In late January, the FBI and the Internet Crime Complaint Center released a public service announcement about the recent proliferation of Business Email Compromise (BEC). Defined by the FBI as a “sophisticated global scam targeting small to large businesses,” BECs affected more than 2,000 victims worldwide in 2014, while inflicting upwards of $200 million in fraudulent losses. The FBI added that “with high confidence” they expect “the number of victims and the total dollar loss will continue to increase.”
 
What’s scariest about the particular strain of Business E-mail Compromise the FBI identified last year is how it meticulously it was undertaken: cybercriminals would reportedly “monitor and study” their selected victims prior to initiating the scam. Then, they would send phishing or ransomware requests that would allow the email accounts of high-level business executives or accounting personnel to be hacked or spoofed; those accounts would then send out legitimate-looking requests for immediate wire transfer to suppliers and other associates.
 
The FBI identified several other common characteristics of Business Email Compromise to watch out for:

  • Businesses and personnel using open-source email face the biggest threat
  • Besides executives, individuals responsible for financials are most targeted
  • Spoofed emails very closely mimic a legitimate email address
  • Personal email accounts get hacked more than business addresses
  • Fraudulent requests for money transfers are well-worded and specific to the business being victimized, including asking for appropriate dollar amounts
  • Fraudulent messages often coincided with business travel dates for executives whose emails were spoofed 

So what can you do to protect yourself and your business?
 

• Meticulously check addresses, subject lines, and body copies for any discrepancies. A fraudulent email account may be only one letter off from a legitimate one — or a single word may be spelled wrong in the email message itself. Either way, noticing from the get-go may save a lot of trouble.

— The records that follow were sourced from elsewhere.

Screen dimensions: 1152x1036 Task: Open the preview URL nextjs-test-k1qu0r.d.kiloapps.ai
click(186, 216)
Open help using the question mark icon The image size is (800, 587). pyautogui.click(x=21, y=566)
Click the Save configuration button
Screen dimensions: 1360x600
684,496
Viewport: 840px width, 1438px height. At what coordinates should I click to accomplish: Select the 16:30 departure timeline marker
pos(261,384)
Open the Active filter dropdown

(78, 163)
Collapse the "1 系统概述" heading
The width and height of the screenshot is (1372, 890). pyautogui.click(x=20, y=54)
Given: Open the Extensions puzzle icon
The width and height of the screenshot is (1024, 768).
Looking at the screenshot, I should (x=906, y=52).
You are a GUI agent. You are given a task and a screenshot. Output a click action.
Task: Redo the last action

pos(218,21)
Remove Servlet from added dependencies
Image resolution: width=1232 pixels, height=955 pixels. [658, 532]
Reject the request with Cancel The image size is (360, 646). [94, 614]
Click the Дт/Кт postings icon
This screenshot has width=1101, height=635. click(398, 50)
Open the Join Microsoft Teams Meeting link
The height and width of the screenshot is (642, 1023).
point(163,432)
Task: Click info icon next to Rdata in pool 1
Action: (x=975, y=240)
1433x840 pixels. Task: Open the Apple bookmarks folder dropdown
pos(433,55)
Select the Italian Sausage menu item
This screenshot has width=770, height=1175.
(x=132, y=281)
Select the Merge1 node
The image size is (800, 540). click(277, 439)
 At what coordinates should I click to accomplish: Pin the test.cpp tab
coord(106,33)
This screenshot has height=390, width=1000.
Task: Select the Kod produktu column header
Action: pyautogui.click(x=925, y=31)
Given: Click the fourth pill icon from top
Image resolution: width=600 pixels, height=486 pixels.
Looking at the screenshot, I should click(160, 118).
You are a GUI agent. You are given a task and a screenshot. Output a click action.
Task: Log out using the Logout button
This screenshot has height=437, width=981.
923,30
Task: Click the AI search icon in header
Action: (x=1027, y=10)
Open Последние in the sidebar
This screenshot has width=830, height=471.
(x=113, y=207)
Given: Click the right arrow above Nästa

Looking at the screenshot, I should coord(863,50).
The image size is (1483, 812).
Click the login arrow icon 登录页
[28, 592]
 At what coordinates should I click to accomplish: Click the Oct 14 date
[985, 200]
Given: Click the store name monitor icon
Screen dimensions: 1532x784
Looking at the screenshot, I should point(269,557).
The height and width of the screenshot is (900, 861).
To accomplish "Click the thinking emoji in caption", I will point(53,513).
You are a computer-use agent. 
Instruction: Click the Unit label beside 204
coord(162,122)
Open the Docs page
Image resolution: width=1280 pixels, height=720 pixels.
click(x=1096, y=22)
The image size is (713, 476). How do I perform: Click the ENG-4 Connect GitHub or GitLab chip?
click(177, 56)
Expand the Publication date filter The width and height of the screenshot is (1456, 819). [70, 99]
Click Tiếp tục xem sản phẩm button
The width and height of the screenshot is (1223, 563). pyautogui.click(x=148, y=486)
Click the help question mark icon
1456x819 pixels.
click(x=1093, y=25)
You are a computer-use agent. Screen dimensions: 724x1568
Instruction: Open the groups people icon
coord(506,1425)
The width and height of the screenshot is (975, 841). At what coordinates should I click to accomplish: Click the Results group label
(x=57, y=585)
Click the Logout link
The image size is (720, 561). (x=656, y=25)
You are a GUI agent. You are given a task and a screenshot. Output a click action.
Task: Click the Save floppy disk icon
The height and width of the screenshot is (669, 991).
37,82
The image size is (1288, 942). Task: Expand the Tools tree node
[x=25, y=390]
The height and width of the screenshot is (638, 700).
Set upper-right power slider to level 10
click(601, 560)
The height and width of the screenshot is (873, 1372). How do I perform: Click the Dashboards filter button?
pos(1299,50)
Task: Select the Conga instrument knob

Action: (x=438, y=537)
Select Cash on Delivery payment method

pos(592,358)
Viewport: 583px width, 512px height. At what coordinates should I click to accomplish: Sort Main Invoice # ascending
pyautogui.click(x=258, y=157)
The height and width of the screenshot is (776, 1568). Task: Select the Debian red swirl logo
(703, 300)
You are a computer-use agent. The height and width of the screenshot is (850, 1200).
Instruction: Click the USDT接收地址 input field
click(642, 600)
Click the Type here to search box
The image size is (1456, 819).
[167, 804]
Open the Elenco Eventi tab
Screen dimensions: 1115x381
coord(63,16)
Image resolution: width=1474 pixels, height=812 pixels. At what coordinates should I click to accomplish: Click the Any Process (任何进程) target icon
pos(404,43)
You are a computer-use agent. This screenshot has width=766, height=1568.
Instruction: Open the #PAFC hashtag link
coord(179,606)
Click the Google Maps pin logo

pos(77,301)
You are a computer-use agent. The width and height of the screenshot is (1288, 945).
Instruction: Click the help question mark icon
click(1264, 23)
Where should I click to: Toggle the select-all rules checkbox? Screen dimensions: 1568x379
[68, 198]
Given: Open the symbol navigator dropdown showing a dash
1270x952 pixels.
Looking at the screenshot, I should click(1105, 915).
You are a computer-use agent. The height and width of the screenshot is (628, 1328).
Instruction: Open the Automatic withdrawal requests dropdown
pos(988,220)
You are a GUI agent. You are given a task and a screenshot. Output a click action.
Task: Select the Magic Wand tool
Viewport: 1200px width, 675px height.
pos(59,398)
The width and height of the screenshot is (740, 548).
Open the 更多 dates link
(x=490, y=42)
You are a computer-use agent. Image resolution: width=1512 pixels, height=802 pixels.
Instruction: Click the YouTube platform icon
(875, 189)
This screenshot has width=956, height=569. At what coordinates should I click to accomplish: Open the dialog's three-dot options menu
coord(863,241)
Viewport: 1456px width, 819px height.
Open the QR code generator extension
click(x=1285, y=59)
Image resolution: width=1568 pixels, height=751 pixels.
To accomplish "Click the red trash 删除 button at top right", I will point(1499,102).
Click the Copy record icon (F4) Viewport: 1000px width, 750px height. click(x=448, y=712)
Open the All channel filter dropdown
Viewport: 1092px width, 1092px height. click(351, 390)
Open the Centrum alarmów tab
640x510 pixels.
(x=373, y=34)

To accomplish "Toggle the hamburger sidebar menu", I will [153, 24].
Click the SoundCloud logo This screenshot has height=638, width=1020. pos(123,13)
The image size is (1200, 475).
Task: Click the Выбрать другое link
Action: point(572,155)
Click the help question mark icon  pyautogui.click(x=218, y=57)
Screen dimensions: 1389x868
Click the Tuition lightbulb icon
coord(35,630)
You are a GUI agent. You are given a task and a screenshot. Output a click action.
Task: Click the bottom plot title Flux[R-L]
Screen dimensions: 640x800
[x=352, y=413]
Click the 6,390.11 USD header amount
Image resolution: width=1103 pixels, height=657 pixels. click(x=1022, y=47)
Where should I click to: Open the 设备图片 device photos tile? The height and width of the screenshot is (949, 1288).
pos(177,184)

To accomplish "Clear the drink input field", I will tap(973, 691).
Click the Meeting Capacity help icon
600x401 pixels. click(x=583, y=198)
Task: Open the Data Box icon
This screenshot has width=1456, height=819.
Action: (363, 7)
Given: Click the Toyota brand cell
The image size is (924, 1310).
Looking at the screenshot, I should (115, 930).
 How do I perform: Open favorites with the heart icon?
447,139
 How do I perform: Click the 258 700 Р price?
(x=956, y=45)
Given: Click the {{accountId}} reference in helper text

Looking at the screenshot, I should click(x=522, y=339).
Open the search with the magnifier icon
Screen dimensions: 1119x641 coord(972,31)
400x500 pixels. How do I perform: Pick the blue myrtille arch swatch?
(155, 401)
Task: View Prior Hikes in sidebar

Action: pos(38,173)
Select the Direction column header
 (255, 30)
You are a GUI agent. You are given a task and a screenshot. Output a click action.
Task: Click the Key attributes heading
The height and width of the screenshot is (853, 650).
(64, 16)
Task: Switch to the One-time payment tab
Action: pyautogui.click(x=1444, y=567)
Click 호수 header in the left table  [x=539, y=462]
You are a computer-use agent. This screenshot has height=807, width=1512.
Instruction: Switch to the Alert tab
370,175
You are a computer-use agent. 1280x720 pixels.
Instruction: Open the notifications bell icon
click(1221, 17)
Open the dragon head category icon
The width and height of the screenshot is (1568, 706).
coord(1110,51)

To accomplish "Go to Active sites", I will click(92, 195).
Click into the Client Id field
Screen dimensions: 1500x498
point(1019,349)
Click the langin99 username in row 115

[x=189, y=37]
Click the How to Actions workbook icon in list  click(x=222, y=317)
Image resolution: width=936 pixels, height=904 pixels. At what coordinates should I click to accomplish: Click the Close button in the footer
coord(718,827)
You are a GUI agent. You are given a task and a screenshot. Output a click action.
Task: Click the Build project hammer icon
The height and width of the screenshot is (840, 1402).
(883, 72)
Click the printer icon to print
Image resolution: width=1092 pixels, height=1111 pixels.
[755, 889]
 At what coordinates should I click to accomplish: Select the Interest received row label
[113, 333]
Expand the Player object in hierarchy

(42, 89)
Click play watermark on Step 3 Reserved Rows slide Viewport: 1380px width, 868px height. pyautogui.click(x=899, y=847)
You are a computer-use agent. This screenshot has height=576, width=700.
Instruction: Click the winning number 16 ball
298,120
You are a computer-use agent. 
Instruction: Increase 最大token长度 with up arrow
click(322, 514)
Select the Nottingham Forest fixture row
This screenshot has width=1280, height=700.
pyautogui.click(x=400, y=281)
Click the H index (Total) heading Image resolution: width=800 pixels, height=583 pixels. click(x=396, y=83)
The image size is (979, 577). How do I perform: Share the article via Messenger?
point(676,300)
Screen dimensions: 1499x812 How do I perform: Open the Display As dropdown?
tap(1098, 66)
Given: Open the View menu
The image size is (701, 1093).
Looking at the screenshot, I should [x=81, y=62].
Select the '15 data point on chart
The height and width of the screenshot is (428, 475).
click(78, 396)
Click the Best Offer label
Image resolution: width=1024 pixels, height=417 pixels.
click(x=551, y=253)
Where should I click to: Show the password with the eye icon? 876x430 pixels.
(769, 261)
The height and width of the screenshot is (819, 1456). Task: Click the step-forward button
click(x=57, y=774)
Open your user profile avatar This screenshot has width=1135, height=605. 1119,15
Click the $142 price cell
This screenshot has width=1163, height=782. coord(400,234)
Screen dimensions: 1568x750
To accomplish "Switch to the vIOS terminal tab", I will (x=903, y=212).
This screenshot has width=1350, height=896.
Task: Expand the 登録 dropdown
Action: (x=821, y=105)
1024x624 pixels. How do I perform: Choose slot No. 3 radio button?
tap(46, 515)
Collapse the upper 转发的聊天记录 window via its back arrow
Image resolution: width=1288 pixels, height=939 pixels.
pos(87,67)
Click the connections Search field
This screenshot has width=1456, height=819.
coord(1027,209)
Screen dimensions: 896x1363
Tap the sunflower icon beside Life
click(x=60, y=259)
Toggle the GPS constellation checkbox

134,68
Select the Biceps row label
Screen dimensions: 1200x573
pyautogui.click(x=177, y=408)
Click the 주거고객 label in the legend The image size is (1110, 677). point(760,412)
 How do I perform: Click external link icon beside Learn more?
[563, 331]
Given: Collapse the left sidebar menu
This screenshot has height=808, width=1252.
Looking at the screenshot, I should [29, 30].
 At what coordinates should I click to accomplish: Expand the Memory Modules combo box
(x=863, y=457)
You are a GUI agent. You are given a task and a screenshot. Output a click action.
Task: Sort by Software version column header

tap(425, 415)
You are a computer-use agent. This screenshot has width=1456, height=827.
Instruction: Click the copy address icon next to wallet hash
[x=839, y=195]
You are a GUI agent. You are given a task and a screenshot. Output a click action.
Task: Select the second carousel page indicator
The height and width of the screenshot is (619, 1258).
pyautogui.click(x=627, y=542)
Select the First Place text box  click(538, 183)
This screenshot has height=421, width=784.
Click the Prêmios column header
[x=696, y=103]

• Validate ANY link in ANY unfamiliar email before clicking on it. Hover over or right click all links and look for a legitimate URL that matches the one the email came from — not long strings of jumbled numbers or letters. All it takes is one click on one bad link by one employee to compromise the data of your entire company.

• Do not open ANY email or attachment from ANY sender you don’t recognize. Last year’sCryptoLocker virus spread primarily through malicious PDFs, audio files, and other attachments that computer users unwittingly clicked on. If you don’t know the sender and aren’t expecting a file, don’t click on it!

• Avoid using free, web-based email for business purposes. Establish a company website domain and use connected email accounts for all communications. Also, strongly consider a proactive monitoring solution, which should conduct regular malware scans and daily antivirus updates.

• Mark any unsolicited email as spam or junk. If you have a strong firewall or monitoring solution backed by strong IT support, flagging suspicious-looking emails will help filter out future spam — and possibly alert security experts to spoofed or hacked accounts.

Avoiding the threat of email compromises and other malicious scams is critical to business success — but it’s not a task you should undertake alone. That’s where a trusted IT partner like CMIT Solutions comes in. Contact us today to find out how our proven security measures can keep you and your employees safe.

To contact Rick Megni, CMIT Solutions of Northern Chester County, please call 484.944.0019; email rmegni@cmitsolutions.com; and visit www.cmitsolutions.com/nochestercty.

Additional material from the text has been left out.